His prescription of a new high-performance hash function based on mul32/xor/shift is also exactly correct in my opinion. Not only does it allow you to scale the hash function down to limited microarchitectures but it also allows you to scale it up to the largest/fastest vector engines in most cases for extreme throughput on higher end hardware.
Coincidentally, I also started working on a new set of hash functions based on the mul32/xor/shift motifs precisely for the purpose of getting something that could be efficiently vectorized for performance while still able to run on, say, a 32-bit ARM core.
> Coincidentally, I also started working on a new set of hash functions based on the mul32/xor/shift motifs precisely for the purpose of getting something that could be efficiently vectorized for performance while still able to run on, say, a 32-bit ARM core.
That's cool to hear. I'm happy to reimplement hash functions to fit my bizarre needs, but as per the post I really don't want to design them :)
What's your view on how switching from rotates to shift-xors affects quality? Is it mostly neutral as long as the constants are chosen correctly, or is there some quality loss?
I have no hard evidence but my intuition is that the loss of quality by moving from rotate to shift is below the noise floor of what is required to patch up the bit value bias introduced by multiply.

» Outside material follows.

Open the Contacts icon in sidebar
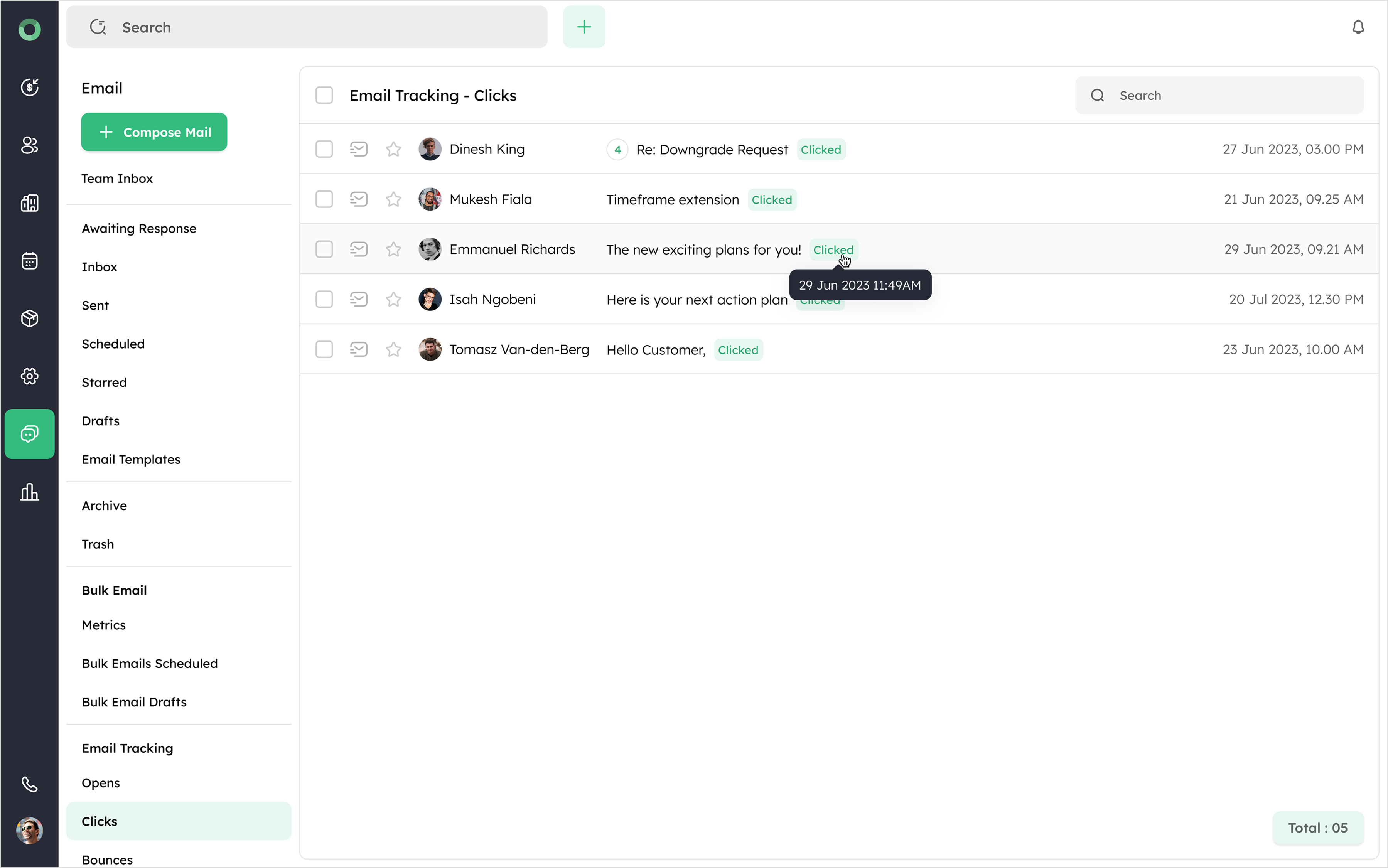 click(x=29, y=145)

We did the similar trick with SSE. It's a good approach if a kind of non-portable hash can be used. In system I'm working on we introduced two APIs: hash() which maps to "fastest hash we have on this machine" and portable_hash() that's a predefined hash algorithm.

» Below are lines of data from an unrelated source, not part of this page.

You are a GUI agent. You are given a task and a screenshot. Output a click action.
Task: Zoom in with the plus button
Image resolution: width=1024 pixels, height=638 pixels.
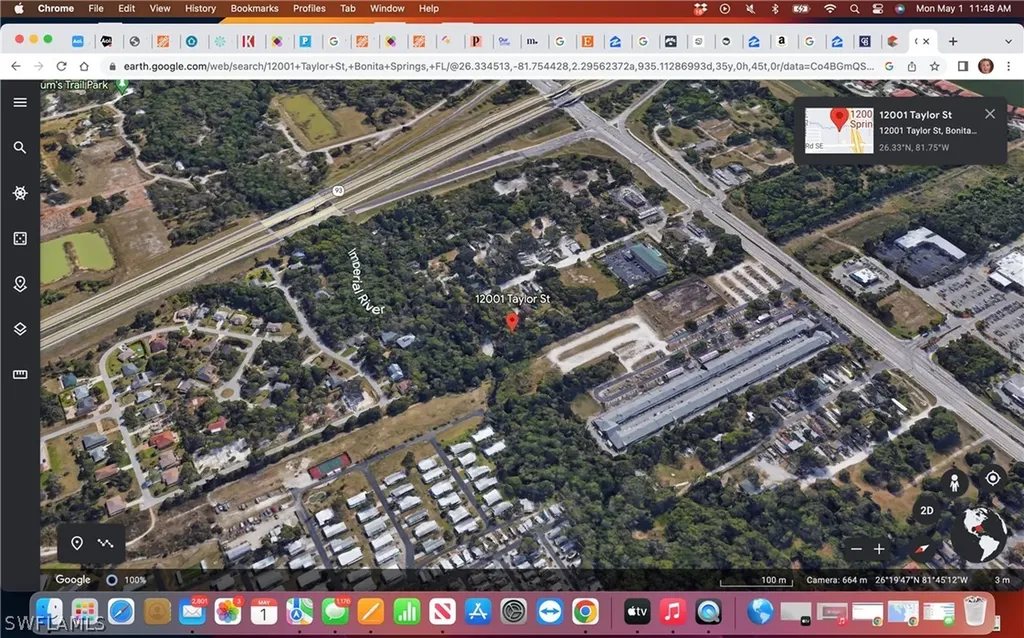point(879,548)
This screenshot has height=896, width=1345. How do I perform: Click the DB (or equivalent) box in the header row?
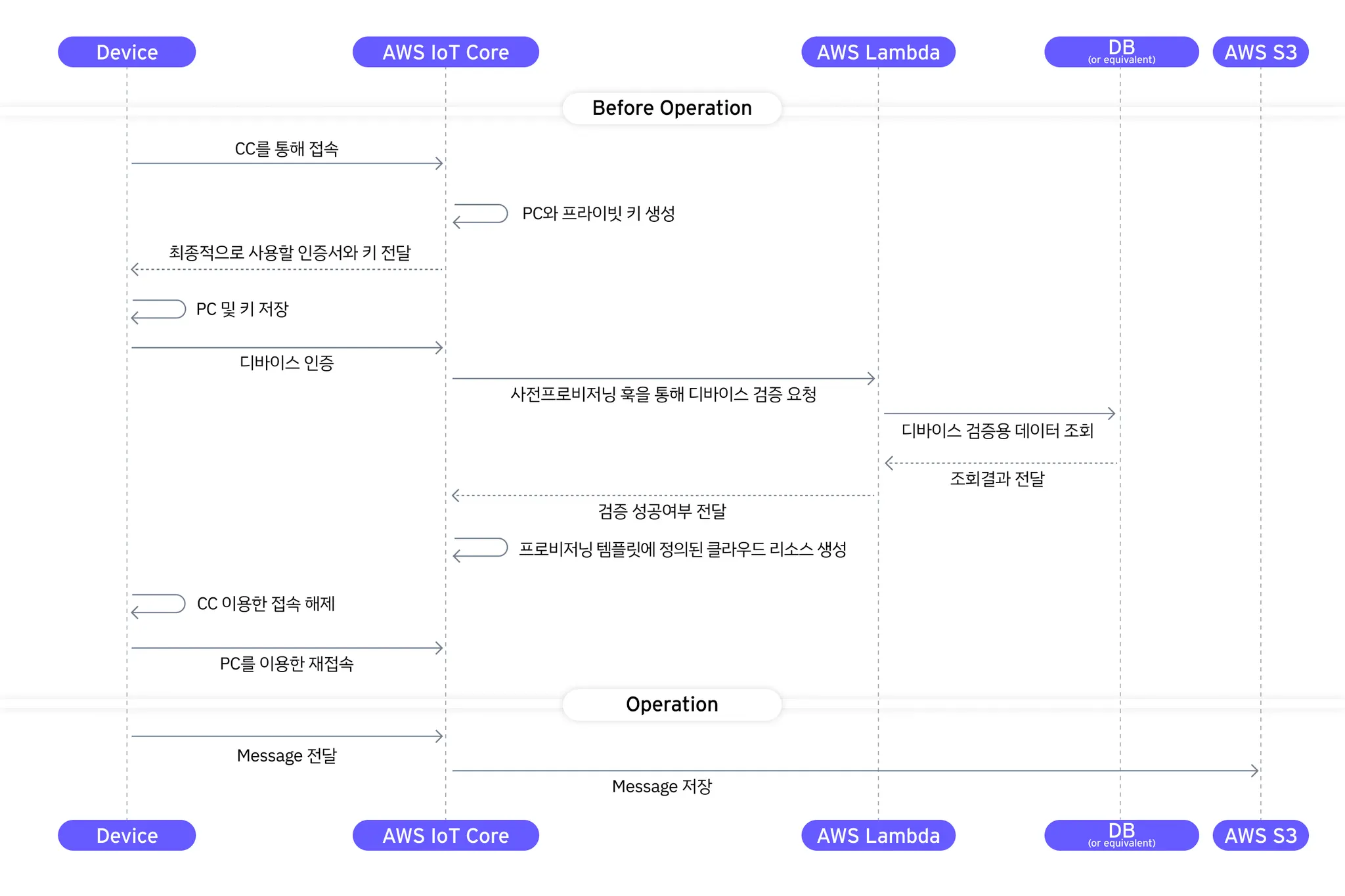click(x=1121, y=53)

BTW, SSE4 introduced carry-less multiplication which can also be used to boost hashing. However, it's good for large data; in our tests it outperformed other algorithms for inputs larger than 1kB.
The Makefile at https://github.com/tromp/cuckoo/blob/master/src/Makefile has targets cuckoo28stx, cuckoo28stx4, cuckoo28stx8 and cuckoo28stx16 for these different levels of parallellization.
Boy, I really hope you're wrong! Any further thoughts?